| DIRECTIONS FOR THIS TASK |
Reproduce the portion of the Naruto forum thread below that starts at "Right, without Shinra" and ends at "(Dec 1, 2009)".

___ DOCUMENT EXTRACT

Right, without Shinra Tensei Pain can match stuff like plugging volcanoes, moving an island (with a small mountain range on it), making a tidal wave, wiping out a fleet of over a hundred ships, and frickin' _wiping a continent clean_ in the course of a day.

If you seriously believe that, take a nice, deep look inside yourself, Fang.  You're a Narutoverse wanker at heart.


----------



## Fang (Dec 1, 2009)

Manw? S?limo said:


> Do you think Naruto's going to go for the seemingly non-threatening teen girl in the back while there's hundreds of dudes with glowing eyes and vortexes of wind swirling around them coming right towards him?  Not likely.



Yes because bloodlust is on, he's attacked female ninjas before. 



> This is Naruto.  Any ninja from the Narutoverse routinely make little stops to think and strategize during a battle.

______
___ SOURCE MATERIAL

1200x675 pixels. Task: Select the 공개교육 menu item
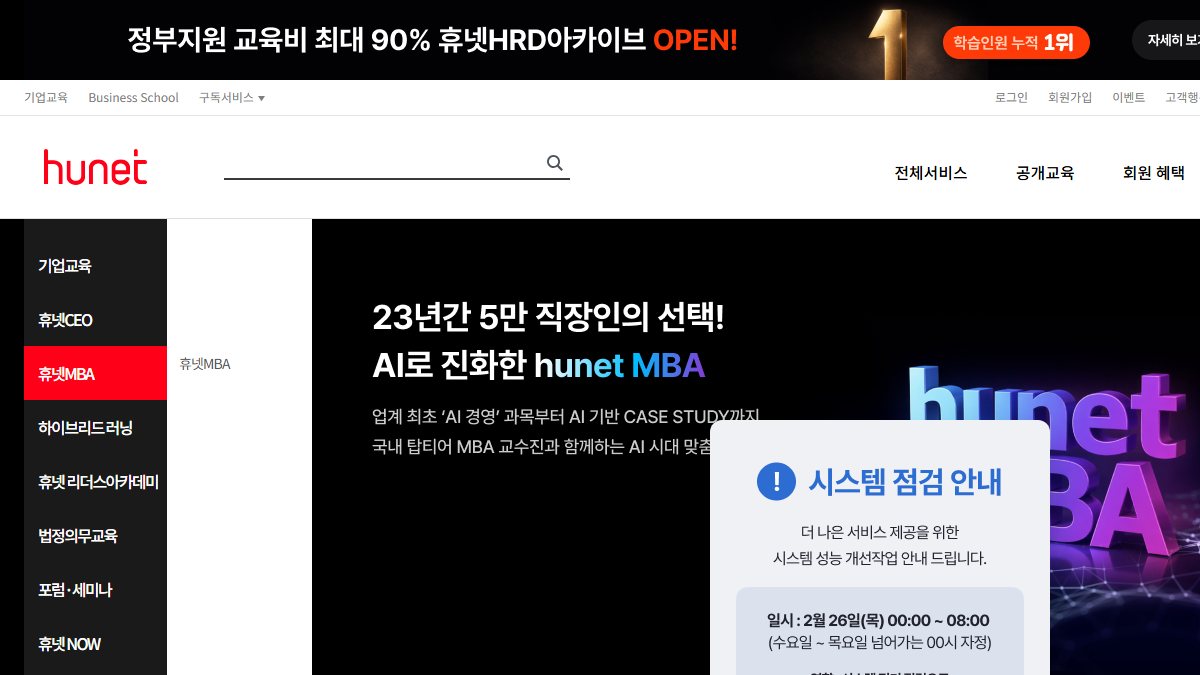point(1045,173)
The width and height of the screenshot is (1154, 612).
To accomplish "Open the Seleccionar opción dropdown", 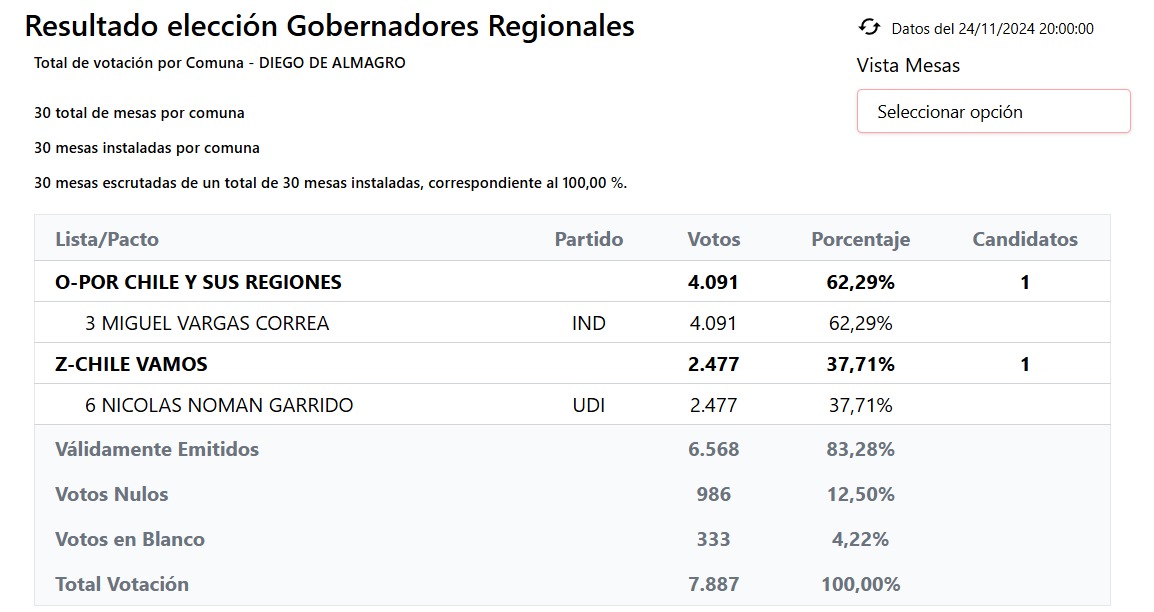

______

| RESPONSE TO THIS EXERCISE |
Right, without Shinra Tensei Pain can match stuff like plugging volcanoes, moving an island (with a small mountain range on it), making a tidal wave, wiping out a fleet of over a hundred ships, and frickin' _wiping a continent clean_ in the course of a day.

If you seriously believe that, take a nice, deep look inside yourself, Fang.  You're a Narutoverse wanker at heart.


----------



## Fang (Dec 1, 2009)